Hmm.  That bug seems to have caused corruption (backwards time travel)
of blocks in the *source* DB's pg_class, by failing to write back
changes.  We seem to have zeroed pages in the *target* database, for
all catalogs (apparently everything copied by
RelationCopyStorageUsingBuffer()), even though the template is still
fine.  It is as if RelationCopyStorageUsingBuffer() created the
zero-filed file with smgrextend(), but then the buffer data was never
written out even though we memcpy'd it into the a buffer and set the
buffer dirty.

Bug-in-PostgreSQL explanations could include that we forgot it was
dirty, or some backend wrote it out to the wrong file; but if we were
forgetting something like permanent or dirty, would there be a more
systematic failure?  Oh, it could require special rare timing if it is
similar to 8a8661828's confusion about permanence level or otherwise
somehow not setting BM_PERMANENT, but in the target blocks, so I think
that'd require a checkpoint AND a crash.  It doesn't reproduce for me,
but perhaps more unlucky ingredients are needed.

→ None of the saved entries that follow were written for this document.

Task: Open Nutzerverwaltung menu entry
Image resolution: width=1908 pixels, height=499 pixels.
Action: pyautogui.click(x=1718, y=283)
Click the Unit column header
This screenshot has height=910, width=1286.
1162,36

Bug-in-OS/FS explanations could include that a whole lot of writes
were mysteriously lost in some time window, so all those files still
contain the zeroes we write first in smgrextend().  I guess this
previously rare (previously limited to hash indexes?) use of sparse
file hole-punching could be a factor in an it's-all-ZFS's-fault
explanation:

openat(AT_FDCWD,"base/16390/2662",O_RDWR|O_CREAT|O_EXCL|O_CLOEXEC,0600)
= 36 (0x24)
openat(AT_FDCWD,"base/1/2662",O_RDWR|O_CLOEXEC,00) = 37 (0x25)
lseek(37,0x0,SEEK_END)                           = 32768 (0x8000)
lseek(37,0x0,SEEK_END)                           = 32768 (0x8000)
pwrite(36,"\0\0\0\0\0\0\0\0\0\0\0\0\0\0\0\0"...,8192,0x6000) = 8192
(0x2000) <-- smgrextend(final block)
lseek(36,0x0,SEEK_END)                           = 32768 (0x8000)

I  was trying to think about how I might go about trying to repro the
exact system setup.  Evgeny, do you mind sharing your "zfs get all
/path/to/pgdata" (curious to see block size, compression settings,
anything else etc) and your postgresql.conf? And your exact Ubuntu
kernel version and ZFS package versions?